Now, however, things are moving further ahead, seen by the increase of cargo capacity. Until recently, the fleet consisted of eight leased Boeing 777 freighters but was lately increased by two former LATAM Cargo Triple Sevens provided by lessors GECAS and Wells Fargo respectively, making it ten units altogether flying in the yellow and light grey AeroLogic livery. And this, people close to the carrier are convinced, is not the end of the line. AeroLogic Managing Director Joe Moser indirectly confirms this estimation: “we see ourselves very well positioned for further fleet growth.”
The capacity sharing agreement, inked by DHL parent Deutsche Post and LH Cargo ten years ago, guaranteed DP daughter DHL Express the full utilization of the eight Triple Seven freighter’s cargo decks from Mondays to Fridays while LH Cargo secured the aircraft’s capacity on weekends for flying their own products.
Now, however, the two additional B777Fs are exempt from this co-sharing deal, giving DHL Express unlimited capacity access at all times.
This modification of conditions is explained by airline MD Cpt. Joe Moser: “Firstly, express volumes at our main hub Leipzig-Halle Airport are constantly increasing as they are in Hong Kong or Shanghai, to name just a few destinations served by us, explaining the upping of our fleet. The second reason is, that parcels and packages are meanwhile flown every single day within DHL’s global network, including weekends,” he says. A change in express transportation, requiring sufficient capacity provision for DHL demand seven days a week.

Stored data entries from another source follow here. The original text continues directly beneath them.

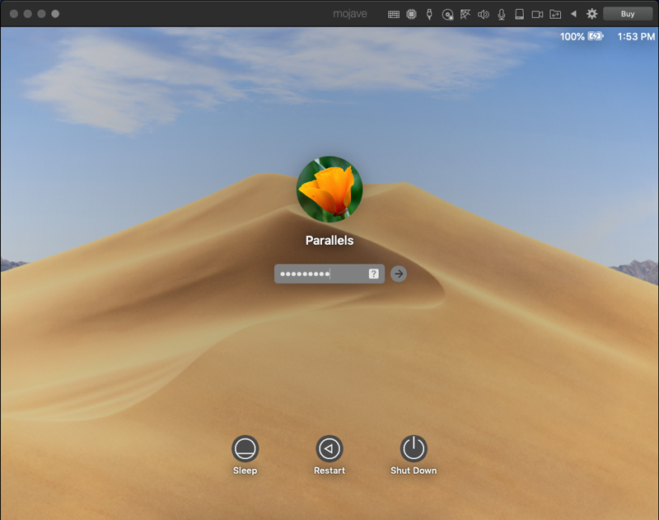659x520 pixels.
Task: Open the shared folders icon in the toolbar
Action: tap(554, 13)
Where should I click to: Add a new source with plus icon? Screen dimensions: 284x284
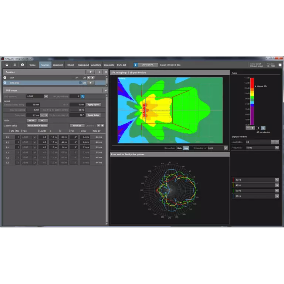point(99,72)
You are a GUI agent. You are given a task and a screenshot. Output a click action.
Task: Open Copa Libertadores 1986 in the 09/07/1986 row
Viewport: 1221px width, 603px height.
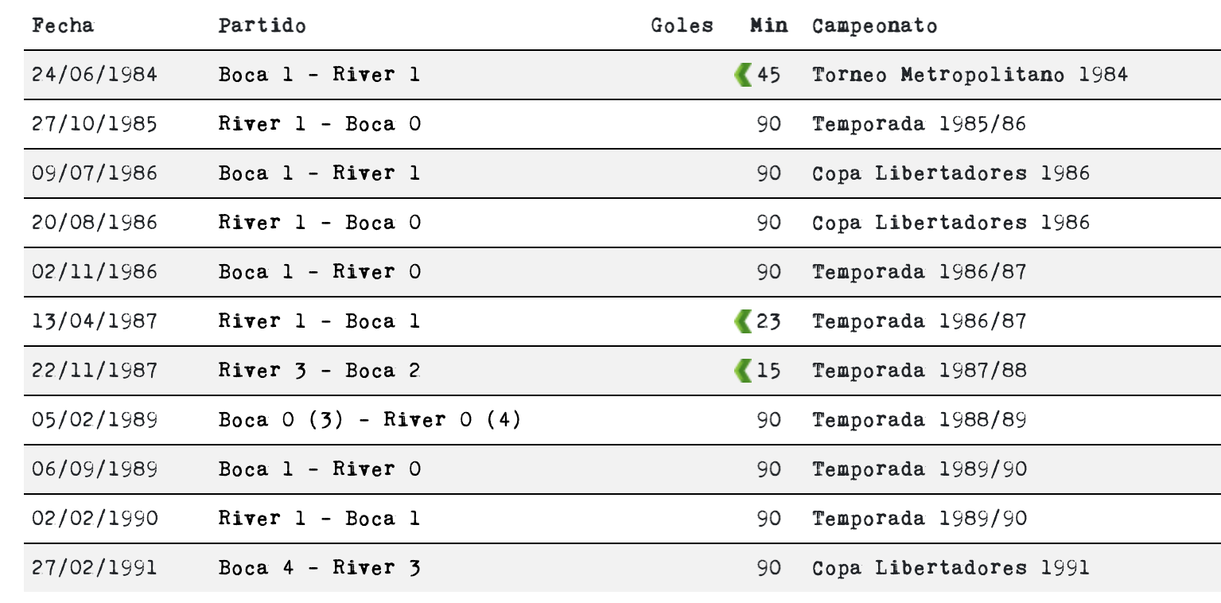951,173
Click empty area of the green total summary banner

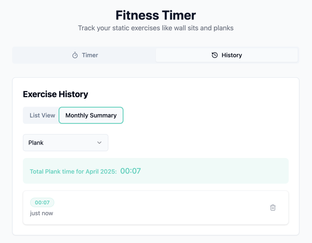coord(215,171)
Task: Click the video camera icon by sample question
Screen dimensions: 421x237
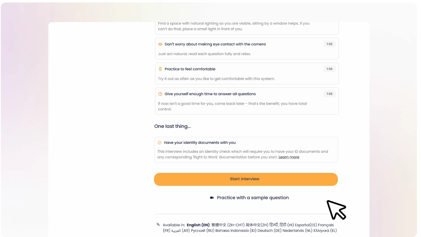Action: pos(212,198)
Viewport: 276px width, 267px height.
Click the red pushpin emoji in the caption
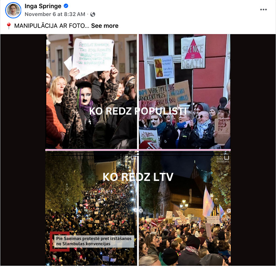point(8,26)
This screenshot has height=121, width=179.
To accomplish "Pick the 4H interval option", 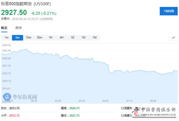I will click(61, 38).
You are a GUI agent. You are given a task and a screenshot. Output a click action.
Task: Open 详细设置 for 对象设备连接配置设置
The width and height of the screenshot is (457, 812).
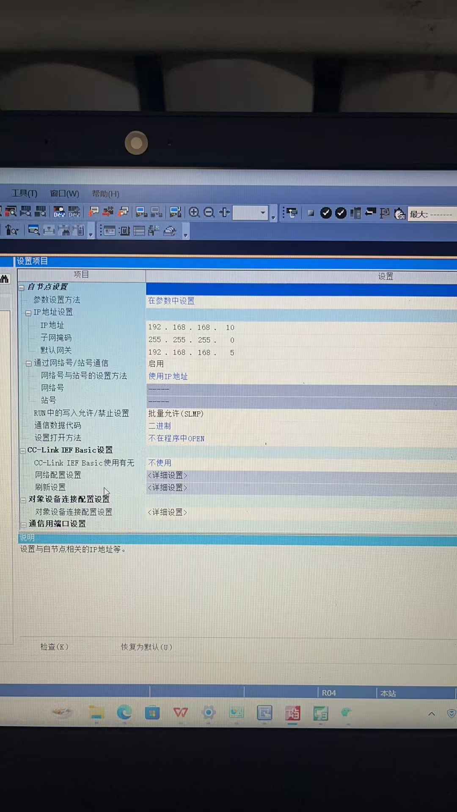click(x=168, y=512)
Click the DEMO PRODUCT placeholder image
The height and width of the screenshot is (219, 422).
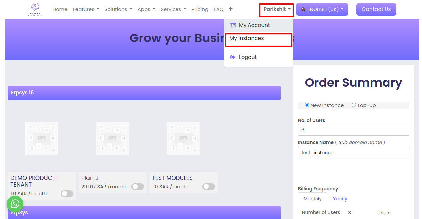pos(42,139)
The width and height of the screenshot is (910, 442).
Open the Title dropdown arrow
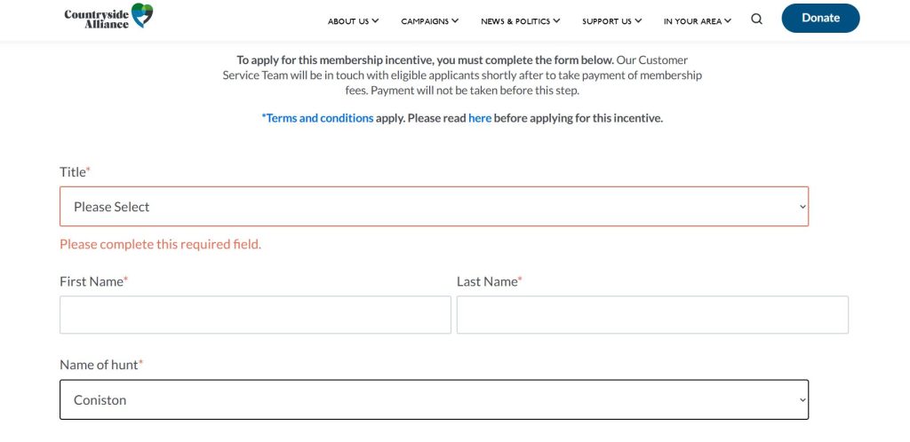(802, 207)
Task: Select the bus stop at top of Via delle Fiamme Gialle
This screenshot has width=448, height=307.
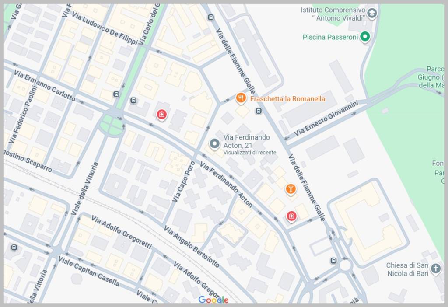Action: (x=211, y=17)
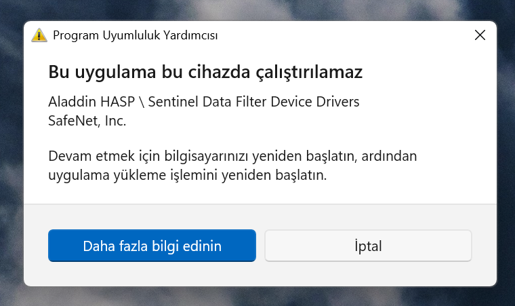
Task: Click the warning icon in title bar
Action: click(39, 35)
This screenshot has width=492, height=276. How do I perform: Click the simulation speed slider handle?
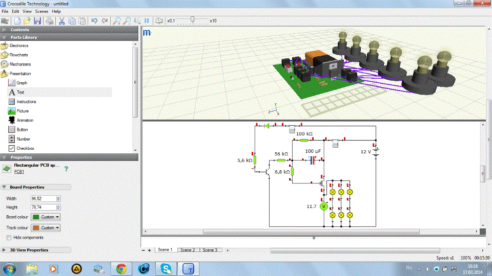(193, 20)
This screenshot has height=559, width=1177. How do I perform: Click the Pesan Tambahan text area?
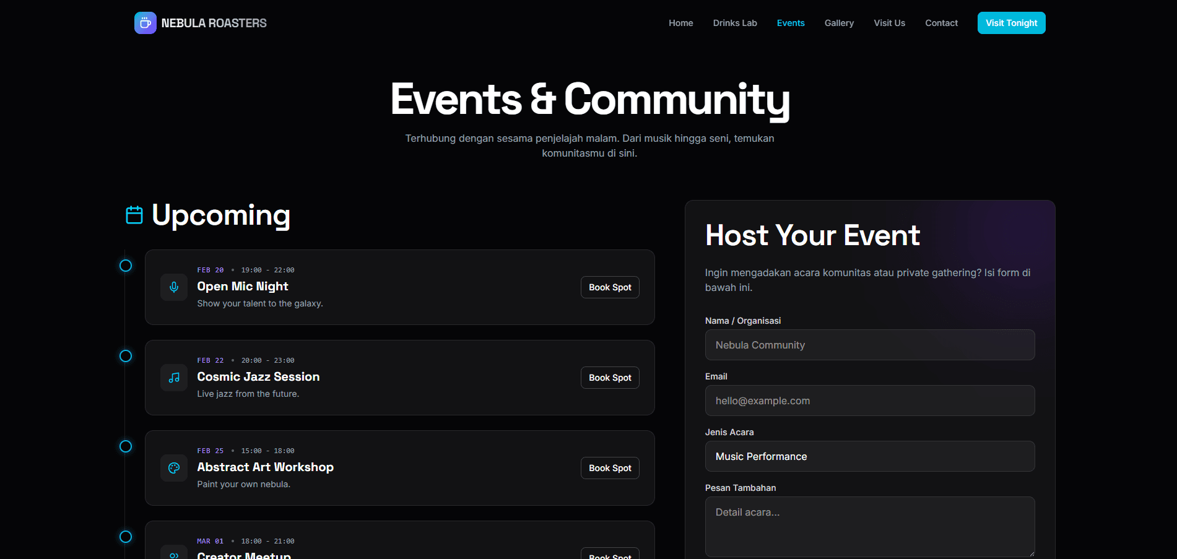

Having said this, AeroLogic’s fleet growth is a strong signal indicating that a new phase has begun for the freight carrier, aiming at capacity increase and network expansion. “We are an important production platform for our two shareholders, making us an indispensable link in their supply chains,” states Mr. Moser who had a leading role within LTU but joined AeroLogic when the former leisure carrier was taken over by Air Berlin in 2007. His co-MD Wolfgang Raebiger, a former LH Cargo executive, adds to this that “3S operates extremely punctually, is focused on performance, with the entire team having a high demand for perfection.”
Own pilot recruiting program
This has a lot to do with their pilot recruiting approach. For securing
sufficient applicants, the carrier runs a pilot training program in close cooperation with a flight academy based in Essen, Germany. “What we do is, we support the most promising trainees,
offering them to participate in our AeroLogic Flight Academy (ALFA) program, however, without guaranteeing them a subsequent full or part-time employment after they have obtained a pilot
license.” This recruiting strategy, Moser emphasizes, has fully paid off, strengthening the team spirit within the pilot corps, fostering a high level of identification with the airline.
In total, AeroLogic employs 266 pilots, with 70 additional cockpit crew having joined the company as result of the fleet enlargement.
Flights between central Europe and the Far East (HKG, PVG) and Southeast Asia (SIN, BKK) remain the core focus of the freight airline. They were facilitated through an air traffic accord signed by Russia and Germany, giving AeroLogic the status as a dedicated carrier by Moscow’s Aviation Authority. The government agreement eases obtaining permission to overfly Russian territory on sectors between Europe and East Asia.
Fairly new is that AeroLogic swapped routes to and from the Americas with Lufthansa Cargo, concerning Chicago, Seattle and Los Angeles, U.S. destinations serviced by LH Cargo’s own freighter fleet meanwhile. Conversely, 3S added Brazil, Uruguay and Argentina to its network, operating two frequencies on weekends from and to Frankfurt Airport on behalf of its shareholder LH Cargo.
Flights to DHL’s America hub in Cincinnati remain unaffected by this traffic swap. CVG continues to be a cornerstone within AeroLogic’s global DHL network, including Trans Pacific flights linking Hong Kong and Cincinnati, Ohio once a week.